The CEO also put together a committee of corporate executives and government officials, including Bezos, former Secretary of State Condoleezza Rice and the ex-cybersecurity head of the NSA, to help the bank strategize and source investment ideas.

Mines to data storage

From the $10 billion national-security fund of the bank's own capital, JPMorgan said it has invested $2 billion into companies.

It put $75 million into the stock of Perpetua Resources, a mining company that is extracting gold and antimony from an abandoned quarry in Idaho. Antimony is a critical finishing material for bullets and other types of weaponry. Perpetua has also received a $3 billion loan from the U.S. Export-Import Bank, controlled by the Department of Commerce.

The fund also invested undisclosed amounts into Databricks, a data storage company that has also been a longtime client of JPMorgan's investment bank to raise stock and borrow debt.

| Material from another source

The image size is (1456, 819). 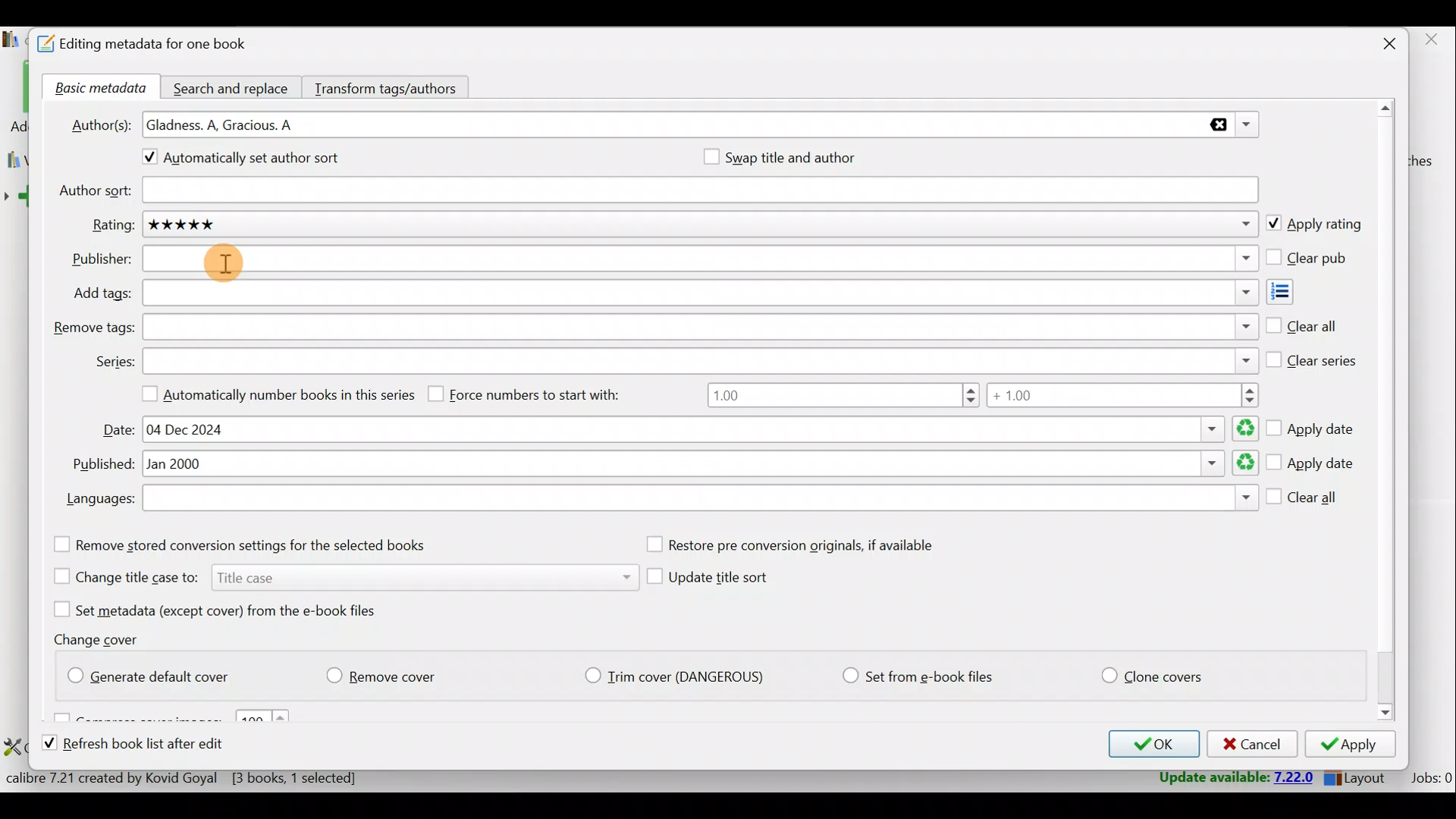 What do you see at coordinates (224, 266) in the screenshot?
I see `Cursor` at bounding box center [224, 266].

Dimon announced a separate initiative in March, the "American Dream Initiative," pledging to "expand opportunity to millions of Americans and future generations through targeted investments in local communities." The bank said it would increase investments in areas including housing, employment and healthcare.

It said the fund would start with launching a firmwide effort to support 10 million small businesses — up from seven million served currently — over the next several years, and expand its one-on-one coaching and technical assistance for owners. The bank didn't include financial specifics.

Combs, 55, the new manager of the $10 billion fund, had served on JPMorgan's board of directors, where Dimon is chairman, since 2016 before taking the fund job.

At Berkshire Hathaway he had been a possible successor to Warren Buffett, but the job ultimately went to Greg Abel. While at Berkshire, Combs helped launch Haven, a shuttered initiative started by Dimon, Bezos and Buffett as an effort to lower healthcare costs by collectively bargaining with insurers.

Haven shut down after a few years because its leaders felt that its transformative ambitions proved too difficult to achieve across the three companies, the Journal previously reported, though Dimon has kept some of those goals alive through Morgan Health, a follow-up healthcare venture.

When he was hired, Combs was named a strategic adviser to Dimon. He had advised Dimon directly on succession while he was on the board, and he had even had his name tossed around by some current and former executives as a possible candidate. People close to him say he doesn't want to become the bank's CEO.

Dimon has kept investors anxious about succession planning for years. The bank announced two new co-presidents last week, Petno and Troy Rohrbaugh, putting them in the lead as candidates to succeed Dimon.

The executives were also named CEOs of the bank's two biggest businesses and received $30 million retention bonuses to stay around. Petno's work on the national-security initiative includes giving updates to the bank's board of directors and liaising with government officials.